Posted by Lynne Butler
In British Columbia recently, an interesting question was asked: Can a lawyer make a new will for a client without telling (or asking) a person who was the beneficiary under the client's previous will? Does the person who is a beneficiary under a will have any rights if the testator decides to make a new will that reduces or eliminates that beneficiary's inheritance?
Here is the situation. In 2007, Norman and Barbara Johnston made mirror wills. The wills said that they left everything to each other, and upon both of them being deceased, the entire estate would go outright to their son, David. In 2010, Barbara died. In 2012, Norman made a new will. He left a couple of small bequests to family members, and made a gift of $100,000 to his church. He then left the residue of the estate to David in trust for his lifetime, with the Public Trustee named as the trustee of David's inheritance.
David wasn't happy about this. After Norman died in 2013 and David found out about the new will, he decided to contest the will. Among other things, he argued that the lawyer who made the 2012 will, who was the same lawyer Norman had used all along, could not make this new will because he owed a duty of care to David. He lost his case at trial. He then appealed it, and lost on appeal. (If you're wondering how long court cases take, this case was concluded in December, 2016)
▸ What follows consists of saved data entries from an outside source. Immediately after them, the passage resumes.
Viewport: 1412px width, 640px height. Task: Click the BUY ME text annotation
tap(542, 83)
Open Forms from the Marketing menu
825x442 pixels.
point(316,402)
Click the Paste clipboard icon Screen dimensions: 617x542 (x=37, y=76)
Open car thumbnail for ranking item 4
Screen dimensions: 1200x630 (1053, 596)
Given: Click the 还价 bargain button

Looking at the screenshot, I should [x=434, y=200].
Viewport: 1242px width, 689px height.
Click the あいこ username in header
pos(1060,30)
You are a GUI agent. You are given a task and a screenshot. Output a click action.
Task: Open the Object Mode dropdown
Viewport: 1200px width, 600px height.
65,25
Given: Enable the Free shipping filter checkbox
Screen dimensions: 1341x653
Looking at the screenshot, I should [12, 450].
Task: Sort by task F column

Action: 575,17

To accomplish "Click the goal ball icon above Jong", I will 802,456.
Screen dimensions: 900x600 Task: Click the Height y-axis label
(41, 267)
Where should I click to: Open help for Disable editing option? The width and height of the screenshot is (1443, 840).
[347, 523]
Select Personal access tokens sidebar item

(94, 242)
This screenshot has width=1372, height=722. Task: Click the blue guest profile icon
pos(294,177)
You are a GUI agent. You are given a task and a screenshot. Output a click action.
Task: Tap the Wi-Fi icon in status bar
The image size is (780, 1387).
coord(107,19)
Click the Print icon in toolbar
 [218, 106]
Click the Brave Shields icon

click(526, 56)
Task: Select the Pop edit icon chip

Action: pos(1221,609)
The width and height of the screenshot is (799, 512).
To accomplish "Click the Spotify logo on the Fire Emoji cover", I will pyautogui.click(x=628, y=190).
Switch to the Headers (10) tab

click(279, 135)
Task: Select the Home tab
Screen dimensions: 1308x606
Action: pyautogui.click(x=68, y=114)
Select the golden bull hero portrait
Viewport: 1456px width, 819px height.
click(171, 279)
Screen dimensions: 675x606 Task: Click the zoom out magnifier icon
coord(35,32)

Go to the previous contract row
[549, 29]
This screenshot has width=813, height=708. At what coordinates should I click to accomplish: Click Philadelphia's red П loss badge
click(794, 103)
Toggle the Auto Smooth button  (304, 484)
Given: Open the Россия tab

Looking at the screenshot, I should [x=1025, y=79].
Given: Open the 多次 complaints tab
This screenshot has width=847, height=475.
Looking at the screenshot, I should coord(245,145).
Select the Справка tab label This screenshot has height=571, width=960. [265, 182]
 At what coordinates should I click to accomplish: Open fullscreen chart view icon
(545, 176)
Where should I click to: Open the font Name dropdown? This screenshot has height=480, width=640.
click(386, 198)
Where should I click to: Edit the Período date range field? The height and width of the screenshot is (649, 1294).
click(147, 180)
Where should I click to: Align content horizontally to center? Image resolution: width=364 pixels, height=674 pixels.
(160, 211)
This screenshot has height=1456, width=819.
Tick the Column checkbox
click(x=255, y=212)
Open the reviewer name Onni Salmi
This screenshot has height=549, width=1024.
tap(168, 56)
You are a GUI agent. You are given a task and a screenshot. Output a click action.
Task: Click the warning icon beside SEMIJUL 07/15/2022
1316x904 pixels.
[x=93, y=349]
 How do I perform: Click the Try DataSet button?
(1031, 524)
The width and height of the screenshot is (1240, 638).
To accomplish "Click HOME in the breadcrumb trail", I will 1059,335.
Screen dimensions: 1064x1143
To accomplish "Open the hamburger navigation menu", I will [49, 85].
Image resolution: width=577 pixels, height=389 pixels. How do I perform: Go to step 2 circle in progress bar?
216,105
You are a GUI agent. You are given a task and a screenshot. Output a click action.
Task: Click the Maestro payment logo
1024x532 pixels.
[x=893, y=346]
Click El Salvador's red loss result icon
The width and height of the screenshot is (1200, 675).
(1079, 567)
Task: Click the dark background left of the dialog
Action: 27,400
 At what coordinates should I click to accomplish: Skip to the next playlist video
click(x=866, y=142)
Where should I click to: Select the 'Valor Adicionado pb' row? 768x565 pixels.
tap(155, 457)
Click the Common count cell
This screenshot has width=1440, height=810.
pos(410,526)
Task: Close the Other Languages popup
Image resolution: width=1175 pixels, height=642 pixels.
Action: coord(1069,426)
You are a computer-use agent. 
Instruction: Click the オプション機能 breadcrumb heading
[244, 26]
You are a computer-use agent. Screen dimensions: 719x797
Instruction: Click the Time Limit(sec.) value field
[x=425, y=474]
To read the full case report, click here: Johnston Estate v. Johnston.
The court confirmed that when a lawyer is asked by a client to make a will, the lawyer owes nothing at all to any beneficiaries who were named under previous wills. The lawyer's duty is to his or her client to make a will that meets the client's needs and wishes.
The court was also careful to point out that a lawyer does have some responsibility towards the beneficiaries under the new will. For example, if the lawyer took way too long to draft the will and the client died before the will was completed, and this caused a beneficiary to lose out on an inheritance, the lawyer could be held liable for that loss.
I think it's important to discuss this case because executors and beneficiaries alike misunderstand the rights they may or may not have under a will while the testator is still alive. In this case, it appears that David launched a long, expensive lawsuit based on rights he never had in the first place.